Beast Friends Forever
(Spoiler free-ish)
(Spoiler free-ish)
Synopsis
THE RETURN OF GALVATRON THE BARBARIAN! Optimus Prime meets with Alpha Trion, the ancient sage, who reveals a tale of Cybertron's earliest days, when the original Thirteen Primes united the world. But even then, the warrior known as Galvatron was a wild card... shaping the future in unexpected ways.
Story
It's been a while since Galvatron died, pretty much for good, in this IDW continuity - so it only makes sense that we'd be going into a flashback involving him to gather some more information about the shape of the universe as we currently know it, before stories became lore, and before lore became fully-fledged belief. So here we are.

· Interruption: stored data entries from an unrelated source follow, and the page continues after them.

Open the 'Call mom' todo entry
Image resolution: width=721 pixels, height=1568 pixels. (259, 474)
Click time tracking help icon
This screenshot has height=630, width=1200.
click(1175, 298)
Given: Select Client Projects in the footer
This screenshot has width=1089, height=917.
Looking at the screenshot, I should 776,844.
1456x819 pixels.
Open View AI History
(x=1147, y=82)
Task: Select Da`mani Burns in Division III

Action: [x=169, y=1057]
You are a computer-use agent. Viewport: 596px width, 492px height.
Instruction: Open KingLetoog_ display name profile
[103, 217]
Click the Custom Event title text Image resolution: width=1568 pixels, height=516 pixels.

The Primes from the Aligned continuity have been making their way into this side of Transformers fiction, between Till All Are One and references to them in previous xRID and The Transformers series - but this issue brings them all back together for the first time - before they're even considered to be what we know them to be, and in a way that John Barber finds that is actually really delicious.
The framing of the story - told by Alpha Trion to the current three Prime or, let's face it, equivalents (Starscream and Pyra Magna) - also may look like nothing major in terms of plot, but we do get some follow-up to last issue's emotional resolve, and finally the lead-in to First Strike (see our review here and here!). And it also allows for some extra sassy Alpha Trion and Starscream.
Galvatron, in fact, is not the most prominent of the characters in the book, thought clearly at the centre of most of the action here - if you take it as a way in to what is happening around both him and his brother seen in the preview - but trust me, there is a lot to be enjoyed in barbarian style if that's what you're going for in the issue.
Art
The art duties are split between current day setting - in which regular Kei Zama and Josh Burcham team take the lead, and doing some really nice work on characters we haven't seen in a while, but also giving us a very nice Starscream in the mix. The staging of the frame does everything it needs too, especially in tone.
Whereas the olden days of pre-Thirteen Primes Cybertron are entirely in the hands of recurring artist Livio Ramondelli, whose grainier style of colouring on his own lineart is actually extremely fitting to the landscapes that surround the cast of the 'flashback'. His takes on the Primes are also very intriguing visually, though I'm still not utterly convinced on all the designs.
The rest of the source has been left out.